Linke und AfD könnten am Sonntag in Mecklenburg-Vorpommern zusammen knapp 40 Prozent bekommen. Keineswegs nur ein Rechenspiel, denn die so unterschiedlichen Parteien ziehen mehr oder weniger erfolgreich die Populismuskarte – mit erstaunlichen Parallelen. Das Phänomen als Ost-Lappalie abzutun, wäre unter- , die Sorge vor "Weimarer Zuständen" übertrieben.

Von: Jürgen P. Lang

Stand: 02.09.2016 | Archiv |Bildnachweis

Frauke Petry und Sahra Wagenknecht (Archivbilder) | Bild: picture-alliance/dpa

Jahrzehntelang profitierte die Ostpartei Die Linke (wie ihre Vorgängerin PDS) von besonderen Verhältnissen in den neuen Bundesländern. Antiliberalismus, Antiamerikanismus, Antiparlamentarismus – diese Attitüden sitzen in der Teilgesellschaft Ost auch 26 Jahre nach der deutschen Wiedervereinigung tief. Sie bilden den Humus, auf dem einst die Wahlerfolge der Linken keimten. Der Flugsand der Protestwähler hatte der Partei beizeiten 20 Prozent beschert, um sich schnell wieder dorthin zu verflüchtigen, wo er hauptsächlich herkam: ins Lager der Nichtwähler.

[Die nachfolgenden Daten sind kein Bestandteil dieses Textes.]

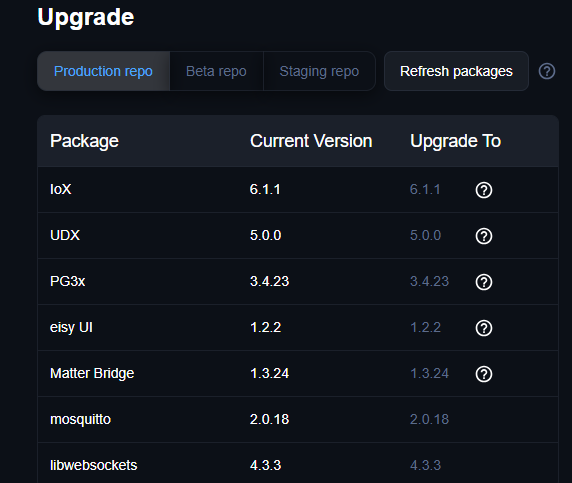572x483 pixels.
Task: Click the help icon in the PG3x row
Action: [x=484, y=282]
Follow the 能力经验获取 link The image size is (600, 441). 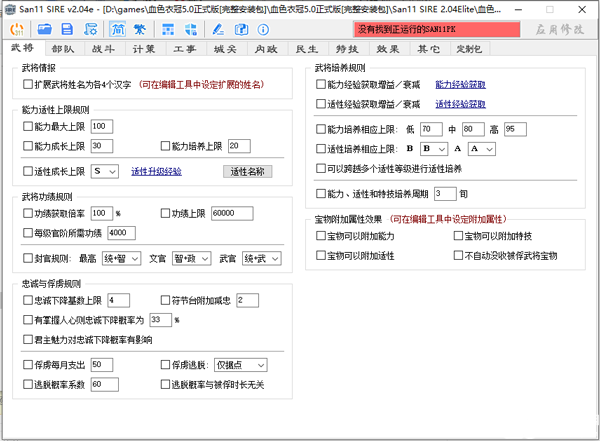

Links? Rechts? Populistisch!

Um diese Stimmen der Frustrierten tobt nun der Kampf mit der AfD. Man fischt in demselben Teich antiwestlicher Ressentiments, die ihr Ventil in den Extremen suchen. Die alte Glaubensfrage "rechts oder links?" spielt dabei keine starke Rolle. Putins autoritäre Herrschaft in Russland – eine reale Alternative sowohl für Anhänger der Linken als auch der AfD. Bereits jetzt steht fest: Den weitaus größeren Fang werden die Rechtspopulisten an Land ziehen. Einer Studie des DIW zufolge gelingt es der AfD immer besser, ehemalige Nichtwähler zu gewinnen. Demgegenüber muss sich die Linke im Nordosten wohl mit – immerhin – 15 Prozent begnügen, was nur wenig über den harten, SED-sozialisierten Wählerkern hinausgehen würde.

"Frauke Wagenknecht"

Mit der unerwarteten Konkurrenz von rechtsaußen ist die Linke überfordert. Strategiepapiere werden herumgereicht, während die Partei hilflos zusieht, wie jetzt andere mit ihrem populistischen Rezept punkten, sich als radikale Alternative zu den "Systemparteien" darzustellen. Doch an den Inhalten der AfD möchte sich die Spitze der Linken lieber nicht die Finger verbrennen. Einen Ausweg aus diesem Dilemma bot jüngst die offenkundig von geringeren Berührungsängsten geplagte Fraktionschefin Sahra Wagenknecht an.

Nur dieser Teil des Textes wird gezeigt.